Best OCR Data Entry Software
There are various OCR technologies available, each excelling in its own specialization for data entry. Here are some notable ones, along with their specific niches:
DocuClipper
Primarily focused on financial documentation, DocuClipper excels in converting PDF bank statements to user-friendly formats like Excel, CSV, and QBO. This cloud-based OCR software is a game-changer for automating data extraction, especially from bank, credit card, and brokerage statements.
Here are the key features:
- Automates and simplifies the conversion of financial statements.
- Detects and manages data from multiple accounts in a single statement.
- Streamlines transaction data for easy analysis and reporting.
- Provides versatile output options, catering to various user needs.

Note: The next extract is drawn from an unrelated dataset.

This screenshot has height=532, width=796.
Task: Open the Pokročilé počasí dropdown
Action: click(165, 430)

- Easily linked with its data entry capabilities to accounting software.
- OCR data visualization enables users to perform financial analysis from the extracted or imported data.
CamScanner
CamScanner turns any smartphone into a versatile document scanner, ideal for quick digitization of physical documents.
Here are the key features:
- Scans documents to create JPEG or PDF files.

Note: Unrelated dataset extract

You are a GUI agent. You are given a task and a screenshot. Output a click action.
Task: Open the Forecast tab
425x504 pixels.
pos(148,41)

- Features automatic cropping and straightening of images.
- Removes background noise for clearer scans.
- Enables document editing, watermarking, and signature additions.
Microsoft Lens
Microsoft Lens serves as a multifunctional tool for capturing information from documents and images, integrated seamlessly with Microsoft’s ecosystem.

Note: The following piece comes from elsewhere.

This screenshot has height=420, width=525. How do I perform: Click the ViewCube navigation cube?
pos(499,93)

Here are the key features:
- Captures text from a variety of sources, including documents and whiteboards.
- Removes shadows and corrects angles for clear image capture.
- Allows uploading to Microsoft applications like OneNote, Word, PowerPoint, and OneDrive.
- Saves captures in PDF format and supports email sharing.
Adobe Scan
Adobe Scan offers a comprehensive scanning solution with OCR capabilities, suitable for a wide array of document types.
Here are the key features:
- Automatically recognizes text in scans for conversion to PDF and JPEG.
- Scans a variety of materials, including receipts, notes, and whiteboards.
- Provides tools for file editing, protection, and format conversion.
Nanonets
Nanonets, a cutting-edge machine learning platform, enables the creation of custom deep learning models without the need for coding, suitable for diverse OCR tasks.
Here are the key features:
- Specializes in OCR extracting data from various document types, including IDs and invoices.
- Transforms complex data like electrical meter readings and food menus into structured formats.
- Supports a wide range of document types, enhancing versatility in data extraction.
Conclusion
OCR data entry represents a significant advancement in digital data management, offering businesses a fast, accurate, and efficient way to process information. This technology streamlines workflows and reduces manual labor, making it a vital tool for modern businesses aiming to optimize their operations.
As OCR continues to evolve, its impact on the future of data handling and management is immense, marking a new era in efficient and effective information processing.
Try DocuClipper for OCR Data Entry
Looking to transform your manual data entry process? Give DocuClipper a go. Its advanced OCR capabilities make it a breeze to convert bank statements and financial documents into manageable formats like Excel, CSV, and QBO.
With DocuClipper, you’ll experience a significant reduction in manual labor, increased accuracy, and a more efficient workflow.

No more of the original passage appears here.